Text section:
<<<<

This reminds me about Warren Buffet saying that asking an investment bank about M&A advice is like asking a barber if you need a haircut.


An odd article. I suppose it was written at the time (2012) to capitalize on anti-GS fervor, while at the same time not actually covering anything bad they did. Because in the grand scheme of their criminal activities, this is an absolute nothing burger.

In fact, without other info, I'm inclined to side with GS on this one. Some things that would make the story actually interesting include: what were/are GS's connections with senior execs at the L&H co, or at Nuance. Without intent, there's no story here, just incompetence in the worst case.

Otherwise it seems like a simple case of a mom n pop team getting in way over their heads and penny pinching at the wrong time. The abnormally low transaction fee (guaranteeing poor service), lack of other DD, failure to instantaneously hedge out their exposure to the acquirer's stock, etc. Also they probably knew the deal was too good to be true at the time, hence the rush to take the all stock deal. Afterwards, seller's remorse and failing to accept their part in the blunder. Very typical.


86bps is an ok fee given that you had a VP running this who was on vacation for a number of key events during the deal (http://dealbreaker.com/2013/06/goldman-was-professionally-ne...)

>>>>

Stored data:
<<<<

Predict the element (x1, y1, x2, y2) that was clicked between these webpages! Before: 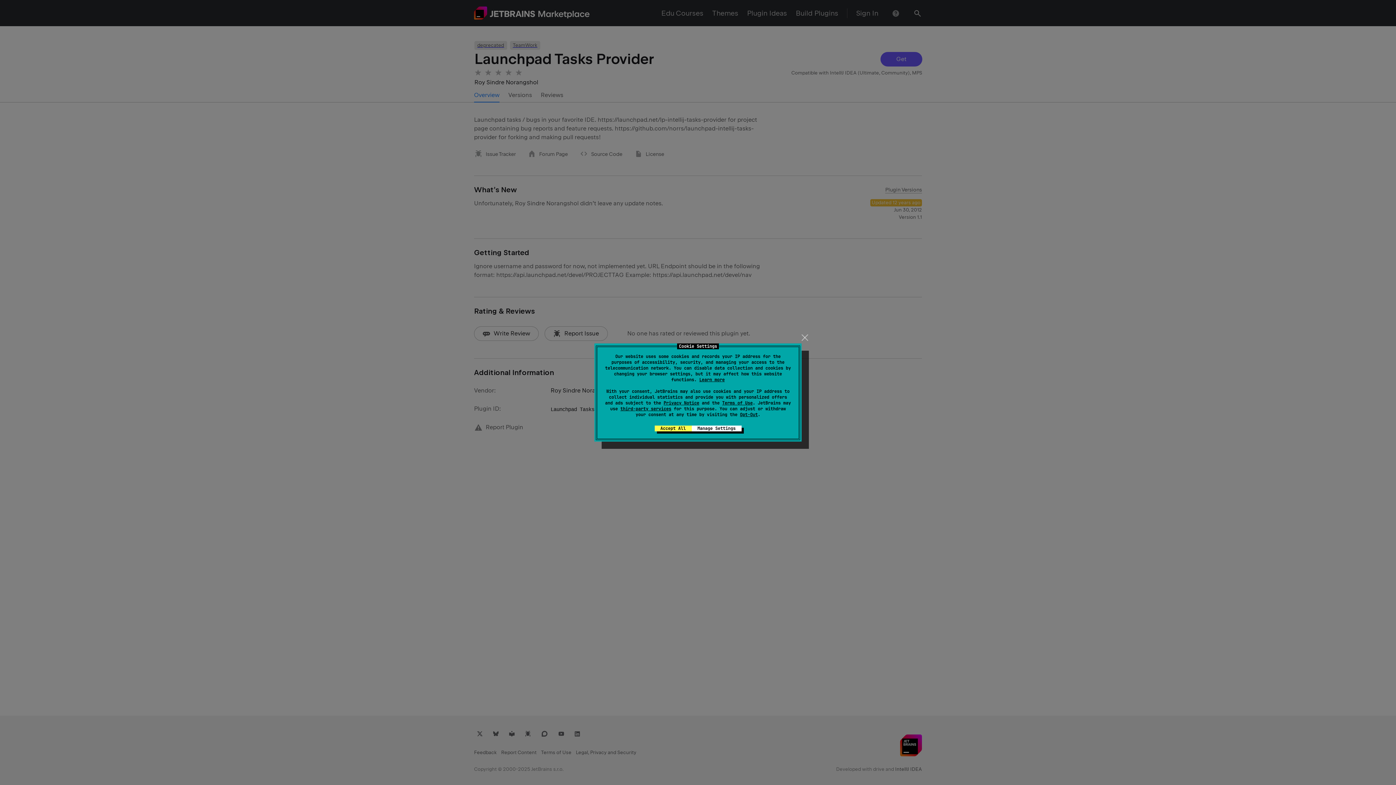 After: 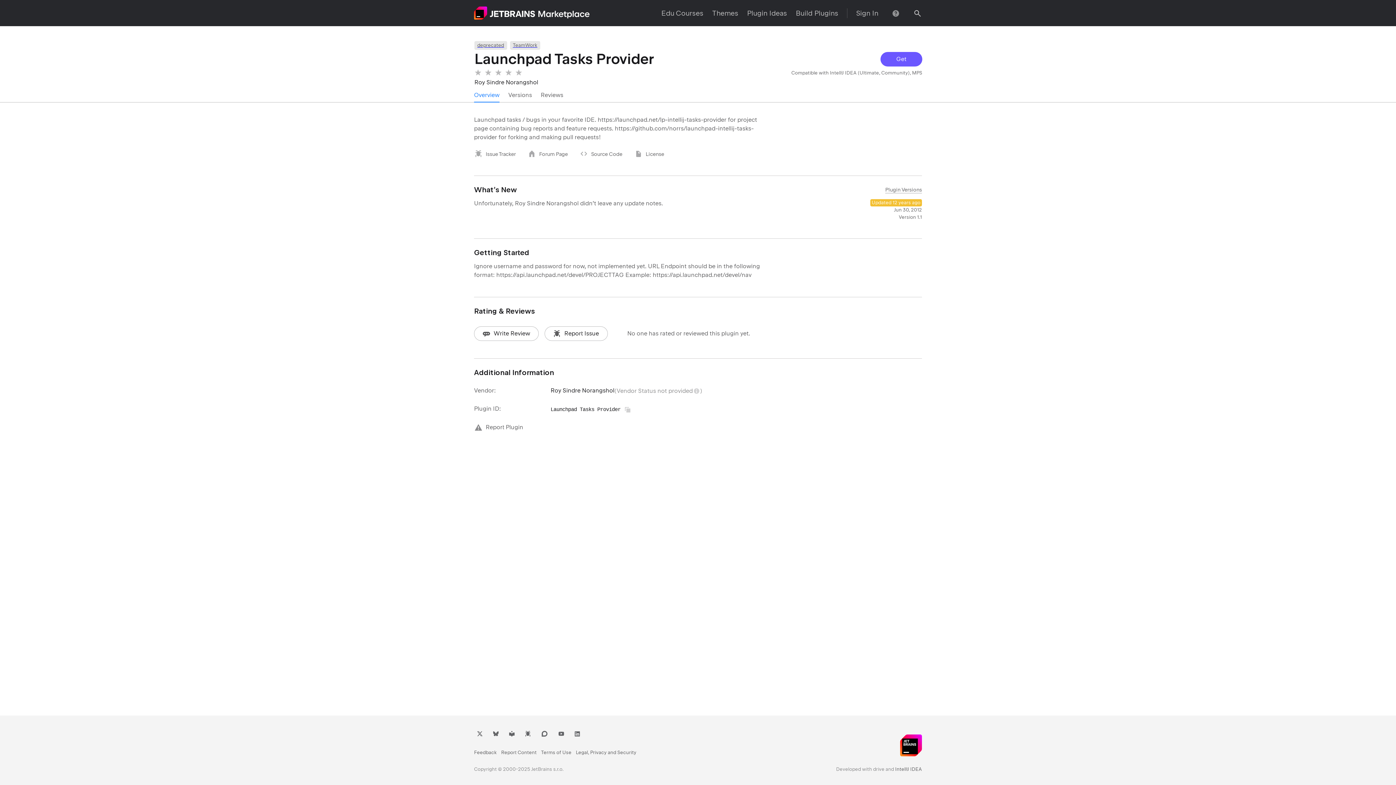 Action: label: close bbox: (799, 331, 810, 343)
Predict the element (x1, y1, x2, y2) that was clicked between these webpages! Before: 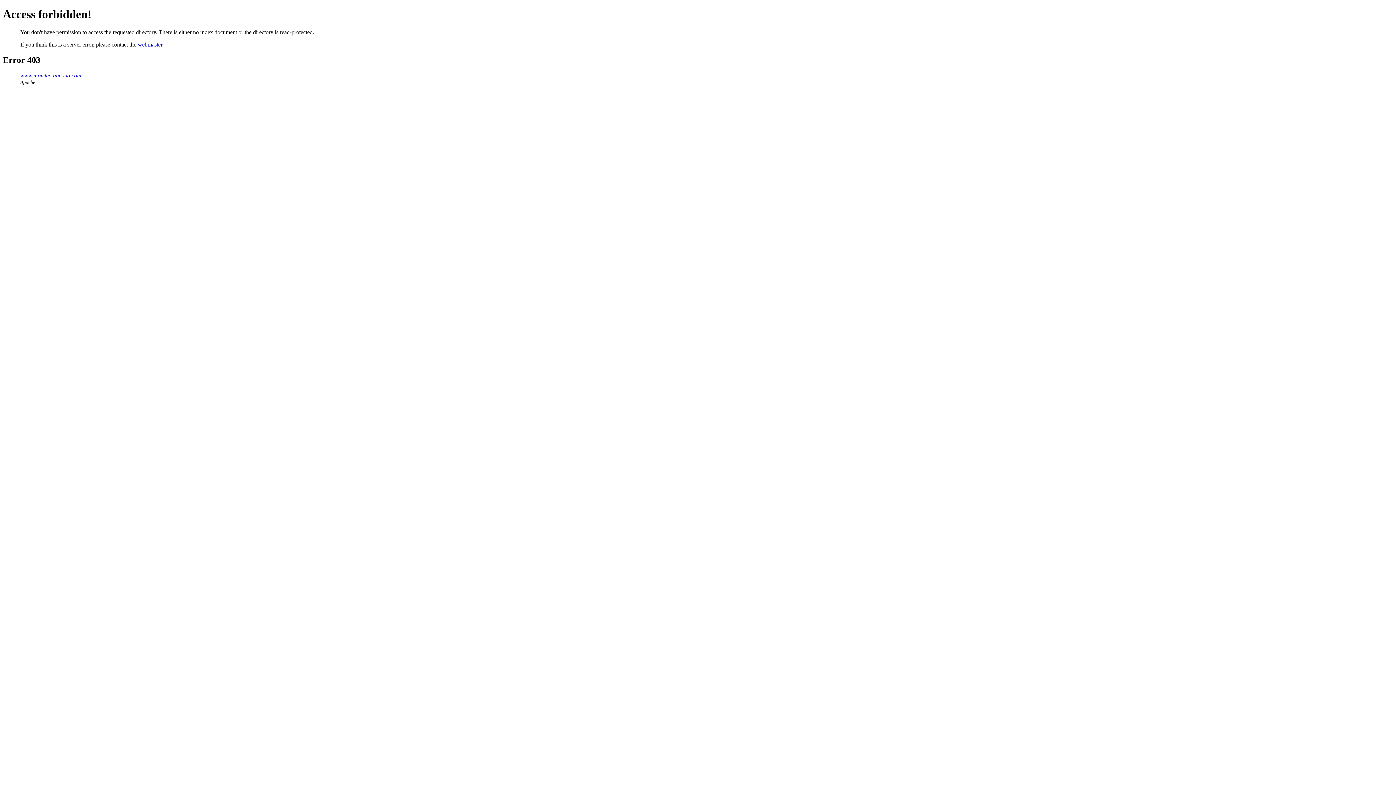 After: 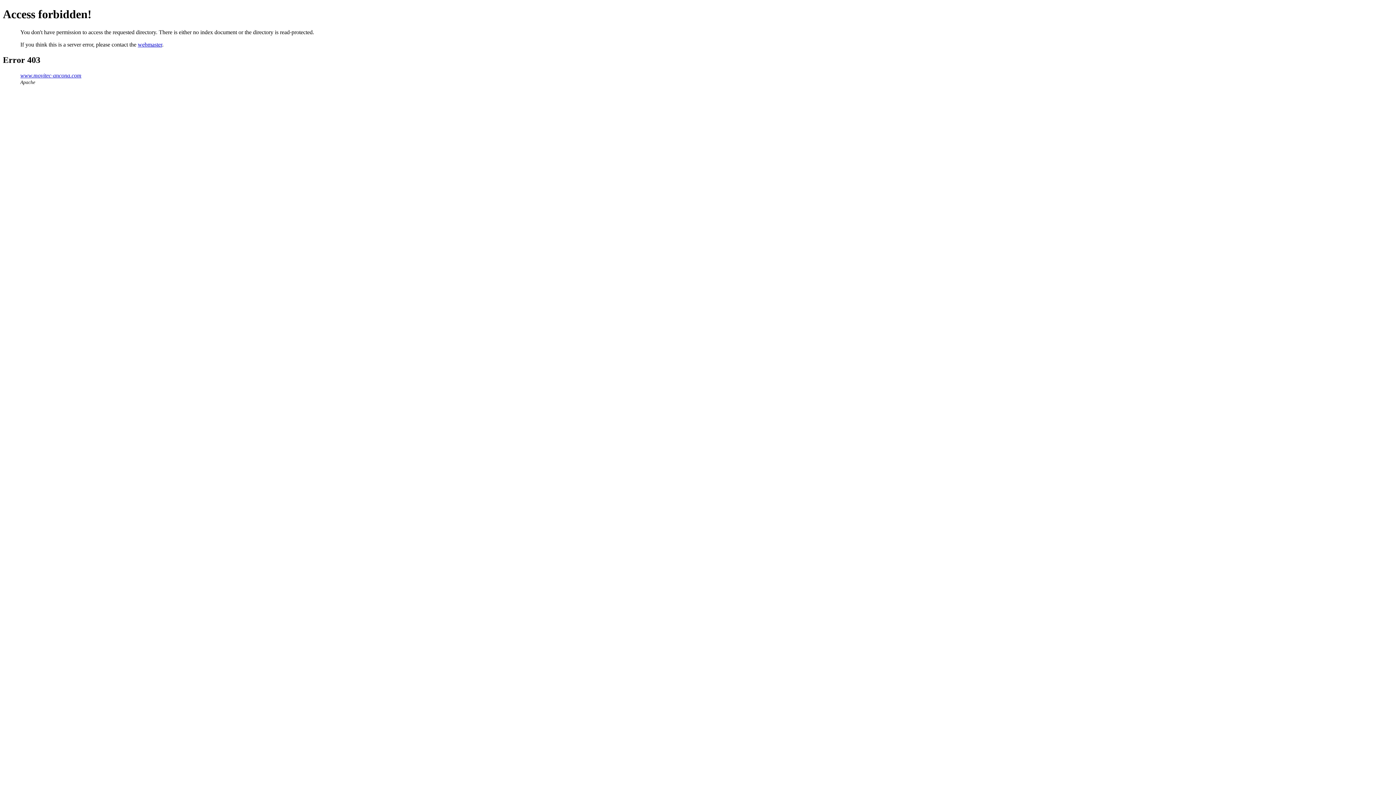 Action: label: webmaster bbox: (137, 41, 162, 47)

>>>>

Aim of the task: Rewrite the comment thread between "An odd article." and "the worst case.", inclusive, changing "nothing burger" to "non-event". The listing comes from a separate source.

Solution for this task:
An odd article. I suppose it was written at the time (2012) to capitalize on anti-GS fervor, while at the same time not actually covering anything bad they did. Because in the grand scheme of their criminal activities, this is an absolute non-event.

In fact, without other info, I'm inclined to side with GS on this one. Some things that would make the story actually interesting include: what were/are GS's connections with senior execs at the L&H co, or at Nuance. Without intent, there's no story here, just incompetence in the worst case.